* [Your task]
Within the entries below, count the lines that hold the string "green" and give only that number.

* [Dataset entries]

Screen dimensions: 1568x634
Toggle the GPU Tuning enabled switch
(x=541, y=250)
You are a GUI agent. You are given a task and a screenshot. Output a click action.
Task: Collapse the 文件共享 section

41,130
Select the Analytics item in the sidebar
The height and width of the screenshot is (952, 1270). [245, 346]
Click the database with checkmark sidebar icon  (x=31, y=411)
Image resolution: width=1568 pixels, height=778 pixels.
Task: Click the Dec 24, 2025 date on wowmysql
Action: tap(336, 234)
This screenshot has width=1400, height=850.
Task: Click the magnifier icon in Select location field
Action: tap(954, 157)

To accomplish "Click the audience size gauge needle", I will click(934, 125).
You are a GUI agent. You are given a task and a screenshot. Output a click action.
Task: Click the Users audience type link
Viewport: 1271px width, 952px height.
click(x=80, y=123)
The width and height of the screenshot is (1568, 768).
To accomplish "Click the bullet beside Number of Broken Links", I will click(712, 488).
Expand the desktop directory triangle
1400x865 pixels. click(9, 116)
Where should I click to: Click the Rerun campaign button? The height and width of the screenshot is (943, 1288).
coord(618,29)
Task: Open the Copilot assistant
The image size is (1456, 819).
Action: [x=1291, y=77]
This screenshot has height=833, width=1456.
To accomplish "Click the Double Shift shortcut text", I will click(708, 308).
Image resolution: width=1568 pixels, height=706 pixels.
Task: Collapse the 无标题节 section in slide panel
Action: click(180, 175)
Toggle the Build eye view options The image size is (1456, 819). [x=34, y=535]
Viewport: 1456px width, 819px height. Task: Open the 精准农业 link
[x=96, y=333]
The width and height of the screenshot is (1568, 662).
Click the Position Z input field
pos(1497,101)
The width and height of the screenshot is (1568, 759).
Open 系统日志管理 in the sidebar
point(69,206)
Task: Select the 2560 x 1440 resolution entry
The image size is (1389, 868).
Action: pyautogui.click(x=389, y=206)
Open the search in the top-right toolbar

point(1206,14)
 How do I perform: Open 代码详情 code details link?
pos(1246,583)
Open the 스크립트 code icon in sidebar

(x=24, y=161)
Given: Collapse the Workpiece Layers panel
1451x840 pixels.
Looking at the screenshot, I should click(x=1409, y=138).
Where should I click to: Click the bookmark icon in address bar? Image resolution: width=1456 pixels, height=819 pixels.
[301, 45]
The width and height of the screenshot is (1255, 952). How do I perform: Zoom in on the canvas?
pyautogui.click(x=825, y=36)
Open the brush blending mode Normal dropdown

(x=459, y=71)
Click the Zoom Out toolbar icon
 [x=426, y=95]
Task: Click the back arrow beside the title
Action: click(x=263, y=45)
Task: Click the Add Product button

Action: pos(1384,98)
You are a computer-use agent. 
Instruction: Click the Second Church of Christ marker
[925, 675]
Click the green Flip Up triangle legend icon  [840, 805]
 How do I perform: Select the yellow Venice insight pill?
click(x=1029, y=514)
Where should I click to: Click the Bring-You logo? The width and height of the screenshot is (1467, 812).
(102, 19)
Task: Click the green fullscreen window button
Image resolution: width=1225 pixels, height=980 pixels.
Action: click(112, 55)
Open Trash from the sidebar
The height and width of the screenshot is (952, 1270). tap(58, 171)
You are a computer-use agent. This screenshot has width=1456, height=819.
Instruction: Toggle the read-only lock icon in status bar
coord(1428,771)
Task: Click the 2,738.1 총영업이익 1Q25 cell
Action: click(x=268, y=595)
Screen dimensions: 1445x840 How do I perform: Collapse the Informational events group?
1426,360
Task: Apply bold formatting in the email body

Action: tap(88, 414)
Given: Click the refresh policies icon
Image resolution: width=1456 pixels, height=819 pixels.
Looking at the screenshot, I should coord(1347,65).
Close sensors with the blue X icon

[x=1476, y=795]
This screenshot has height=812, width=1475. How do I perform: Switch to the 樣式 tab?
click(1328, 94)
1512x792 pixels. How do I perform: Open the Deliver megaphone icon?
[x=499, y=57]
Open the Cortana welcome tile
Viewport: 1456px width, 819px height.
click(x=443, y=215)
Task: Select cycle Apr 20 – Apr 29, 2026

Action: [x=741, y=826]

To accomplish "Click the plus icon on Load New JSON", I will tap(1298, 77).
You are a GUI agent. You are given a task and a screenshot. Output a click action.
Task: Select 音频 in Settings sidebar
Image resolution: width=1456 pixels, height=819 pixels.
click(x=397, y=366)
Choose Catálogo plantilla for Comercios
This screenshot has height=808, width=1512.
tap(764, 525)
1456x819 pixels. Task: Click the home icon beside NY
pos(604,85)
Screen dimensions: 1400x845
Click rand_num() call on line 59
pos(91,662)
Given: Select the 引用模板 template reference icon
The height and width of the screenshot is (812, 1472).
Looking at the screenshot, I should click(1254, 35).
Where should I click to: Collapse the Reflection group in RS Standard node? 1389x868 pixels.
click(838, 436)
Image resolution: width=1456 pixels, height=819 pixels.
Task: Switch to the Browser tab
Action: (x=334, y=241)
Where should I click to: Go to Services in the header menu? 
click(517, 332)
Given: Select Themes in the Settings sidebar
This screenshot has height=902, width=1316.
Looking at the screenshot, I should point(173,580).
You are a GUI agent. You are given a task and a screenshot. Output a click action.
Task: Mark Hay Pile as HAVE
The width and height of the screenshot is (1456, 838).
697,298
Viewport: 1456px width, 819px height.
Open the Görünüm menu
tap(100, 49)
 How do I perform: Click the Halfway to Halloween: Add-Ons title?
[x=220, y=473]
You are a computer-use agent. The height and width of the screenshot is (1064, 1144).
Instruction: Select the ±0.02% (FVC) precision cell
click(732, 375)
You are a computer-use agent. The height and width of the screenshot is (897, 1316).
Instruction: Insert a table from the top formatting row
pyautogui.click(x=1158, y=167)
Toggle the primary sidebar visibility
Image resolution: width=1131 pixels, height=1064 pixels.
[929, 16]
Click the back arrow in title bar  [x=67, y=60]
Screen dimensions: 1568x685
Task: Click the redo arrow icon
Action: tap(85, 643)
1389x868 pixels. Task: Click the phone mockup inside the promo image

* [Exercise solution]
2